> [DATA FOR THIS EXERCISE]
▬▬▬▬▬▬▬▬▬▬

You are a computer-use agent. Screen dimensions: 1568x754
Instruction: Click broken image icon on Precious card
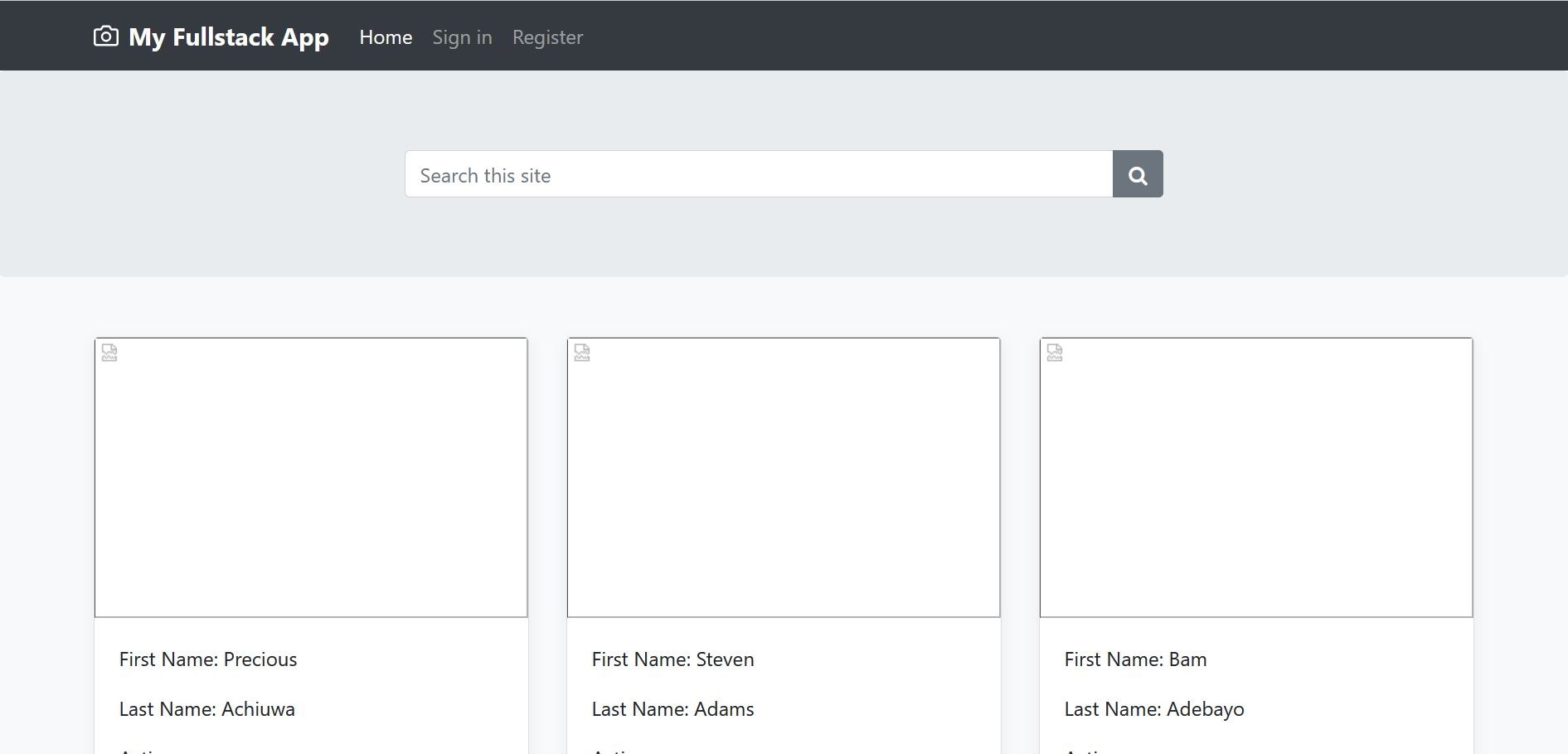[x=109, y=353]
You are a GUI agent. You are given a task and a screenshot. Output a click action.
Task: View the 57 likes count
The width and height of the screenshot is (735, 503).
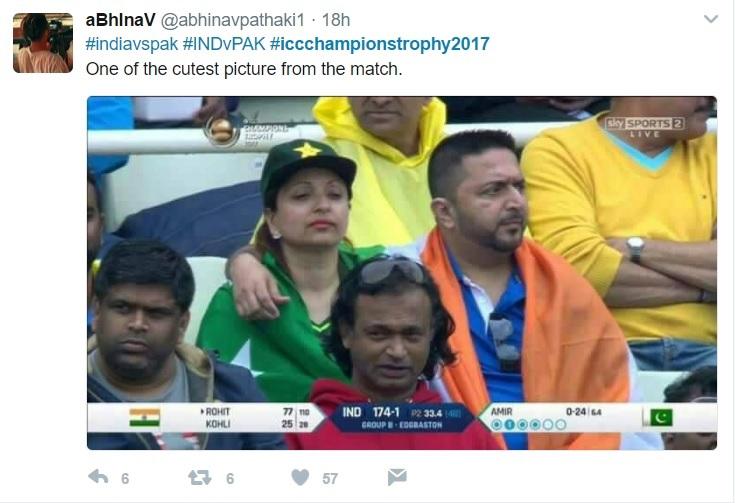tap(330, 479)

▬▬▬▬▬▬▬▬▬▬

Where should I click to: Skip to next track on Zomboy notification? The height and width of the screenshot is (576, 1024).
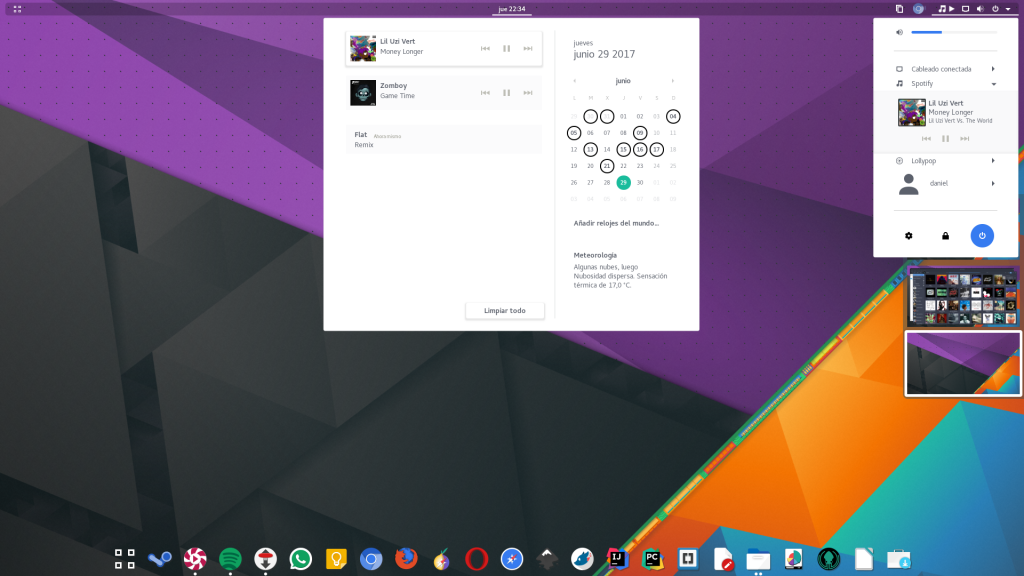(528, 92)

▬▬▬▬▬▬▬▬▬▬

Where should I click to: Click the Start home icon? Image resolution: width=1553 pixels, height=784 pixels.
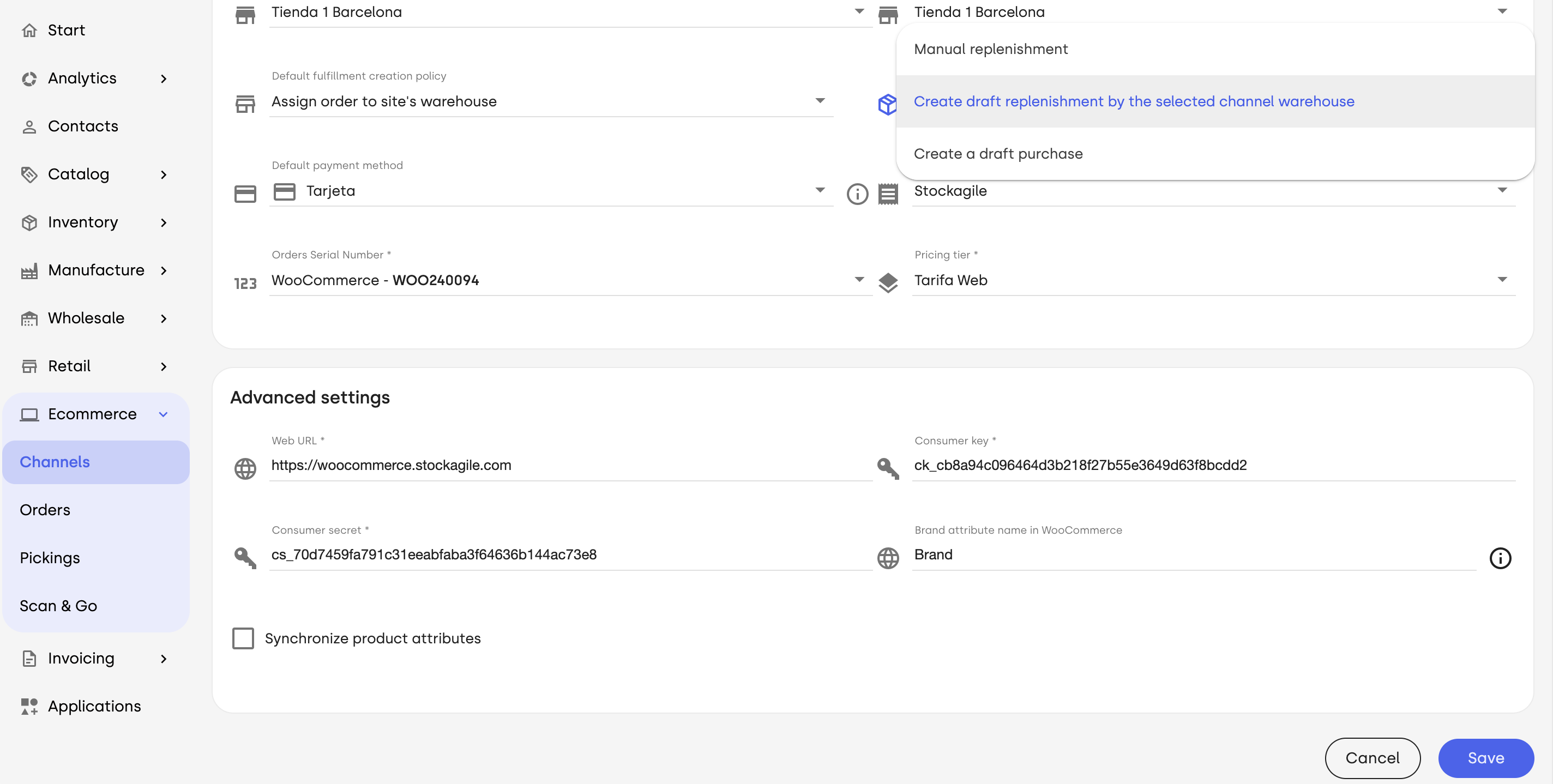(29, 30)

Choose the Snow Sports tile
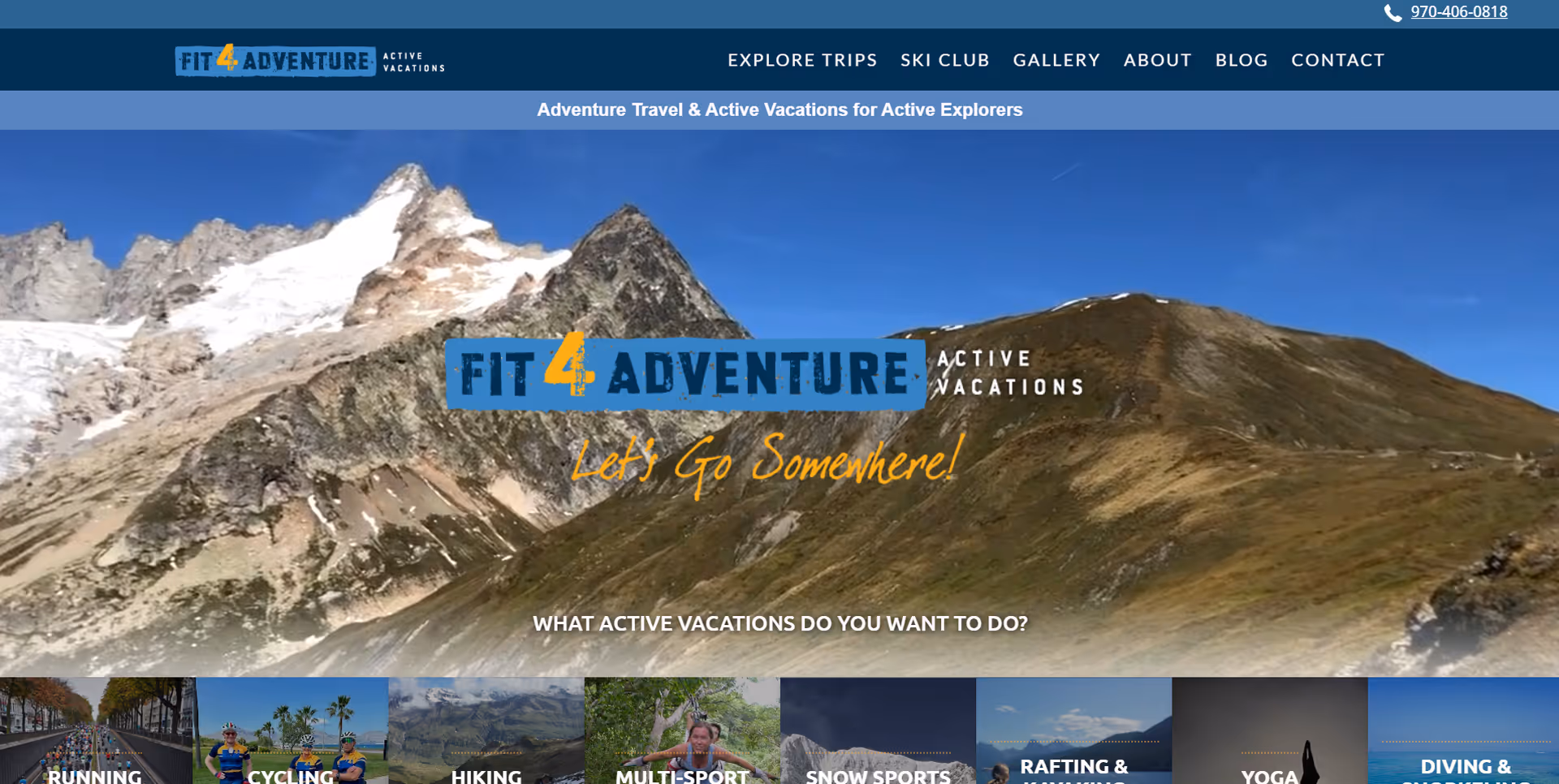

▬▬▬▬▬▬▬▬▬▬

> [WHAT NEEDS TO BE DONE] Turn the lines from the one containing "You are a GUI" to the one containing "tap(330, 479)" into a Markdown table with the columns Row and Line. Give each line its own numbered row, skip blank lines, and leave the pictures out.

> [WORKED ANSWER]
| Row | Line |
|---|---|
| 1 | You are a GUI agent. You are given a task and a screenshot. Output a click action. |
| 2 | Task: View the 57 likes count |
| 3 | The width and height of the screenshot is (735, 503). |
| 4 | tap(330, 479) |